Task brief:
Write out the data below exactly, from its first line to the line containing "Éducation (14, 2363)", that line included.

--- Data supplied Enclosed Below ---

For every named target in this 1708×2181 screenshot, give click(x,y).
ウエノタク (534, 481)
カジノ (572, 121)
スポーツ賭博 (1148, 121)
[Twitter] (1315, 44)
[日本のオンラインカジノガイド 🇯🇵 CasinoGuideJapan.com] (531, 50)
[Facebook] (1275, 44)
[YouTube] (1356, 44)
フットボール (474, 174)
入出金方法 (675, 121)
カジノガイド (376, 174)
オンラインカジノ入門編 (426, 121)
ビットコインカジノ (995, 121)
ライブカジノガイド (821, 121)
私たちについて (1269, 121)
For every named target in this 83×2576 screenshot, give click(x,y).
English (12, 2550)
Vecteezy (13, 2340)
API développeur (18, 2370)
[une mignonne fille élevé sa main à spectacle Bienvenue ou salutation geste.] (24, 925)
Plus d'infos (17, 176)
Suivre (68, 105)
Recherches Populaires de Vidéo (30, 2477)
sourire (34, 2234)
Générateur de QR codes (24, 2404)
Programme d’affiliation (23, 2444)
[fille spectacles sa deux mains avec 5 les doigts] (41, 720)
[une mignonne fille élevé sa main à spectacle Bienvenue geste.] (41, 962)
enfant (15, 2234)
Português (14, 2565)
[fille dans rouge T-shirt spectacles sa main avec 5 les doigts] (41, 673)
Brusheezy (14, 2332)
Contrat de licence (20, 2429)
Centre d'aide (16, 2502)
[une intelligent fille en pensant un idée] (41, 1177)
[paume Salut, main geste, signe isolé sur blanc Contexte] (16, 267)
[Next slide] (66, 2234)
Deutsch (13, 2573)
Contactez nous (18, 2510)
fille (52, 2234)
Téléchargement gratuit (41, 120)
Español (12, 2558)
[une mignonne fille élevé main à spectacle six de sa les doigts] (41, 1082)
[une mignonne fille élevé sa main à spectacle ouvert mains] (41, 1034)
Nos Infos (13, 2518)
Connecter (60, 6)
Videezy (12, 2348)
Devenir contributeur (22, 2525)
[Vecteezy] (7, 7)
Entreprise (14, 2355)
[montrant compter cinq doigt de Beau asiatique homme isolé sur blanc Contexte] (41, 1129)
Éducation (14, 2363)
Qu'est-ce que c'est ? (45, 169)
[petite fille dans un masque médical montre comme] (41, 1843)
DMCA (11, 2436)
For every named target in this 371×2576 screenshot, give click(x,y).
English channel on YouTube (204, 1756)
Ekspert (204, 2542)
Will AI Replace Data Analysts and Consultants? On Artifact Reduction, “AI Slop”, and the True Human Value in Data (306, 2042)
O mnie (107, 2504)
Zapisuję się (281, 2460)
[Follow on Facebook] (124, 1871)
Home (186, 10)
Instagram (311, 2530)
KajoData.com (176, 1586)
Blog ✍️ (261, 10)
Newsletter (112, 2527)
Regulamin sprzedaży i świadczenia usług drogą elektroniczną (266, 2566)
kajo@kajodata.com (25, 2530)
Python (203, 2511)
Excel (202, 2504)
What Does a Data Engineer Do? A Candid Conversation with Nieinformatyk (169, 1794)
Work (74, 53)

--- End of Enclosed Data supplied ---

Exercise output:
For every named target in this 1708×2181 screenshot, give click(x,y).
ウエノタク (534, 481)
カジノ (572, 121)
スポーツ賭博 (1148, 121)
[Twitter] (1315, 44)
[日本のオンラインカジノガイド 🇯🇵 CasinoGuideJapan.com] (531, 50)
[Facebook] (1275, 44)
[YouTube] (1356, 44)
フットボール (474, 174)
入出金方法 (675, 121)
カジノガイド (376, 174)
オンラインカジノ入門編 (426, 121)
ビットコインカジノ (995, 121)
ライブカジノガイド (821, 121)
私たちについて (1269, 121)
For every named target in this 83×2576 screenshot, give click(x,y).
English (12, 2550)
Vecteezy (13, 2340)
API développeur (18, 2370)
[une mignonne fille élevé sa main à spectacle Bienvenue ou salutation geste.] (24, 925)
Plus d'infos (17, 176)
Suivre (68, 105)
Recherches Populaires de Vidéo (30, 2477)
sourire (34, 2234)
Générateur de QR codes (24, 2404)
Programme d’affiliation (23, 2444)
[fille spectacles sa deux mains avec 5 les doigts] (41, 720)
[une mignonne fille élevé sa main à spectacle Bienvenue geste.] (41, 962)
enfant (15, 2234)
Português (14, 2565)
[fille dans rouge T-shirt spectacles sa main avec 5 les doigts] (41, 673)
Brusheezy (14, 2332)
Contrat de licence (20, 2429)
Centre d'aide (16, 2502)
[une intelligent fille en pensant un idée] (41, 1177)
[paume Salut, main geste, signe isolé sur blanc Contexte] (16, 267)
[Next slide] (66, 2234)
Deutsch (13, 2573)
Contactez nous (18, 2510)
fille (52, 2234)
Téléchargement gratuit (41, 120)
Español (12, 2558)
[une mignonne fille élevé main à spectacle six de sa les doigts] (41, 1082)
[une mignonne fille élevé sa main à spectacle ouvert mains] (41, 1034)
Nos Infos (13, 2518)
Connecter (60, 6)
Videezy (12, 2348)
Devenir contributeur (22, 2525)
[Vecteezy] (7, 7)
Entreprise (14, 2355)
[montrant compter cinq doigt de Beau asiatique homme isolé sur blanc Contexte] (41, 1129)
Éducation (14, 2363)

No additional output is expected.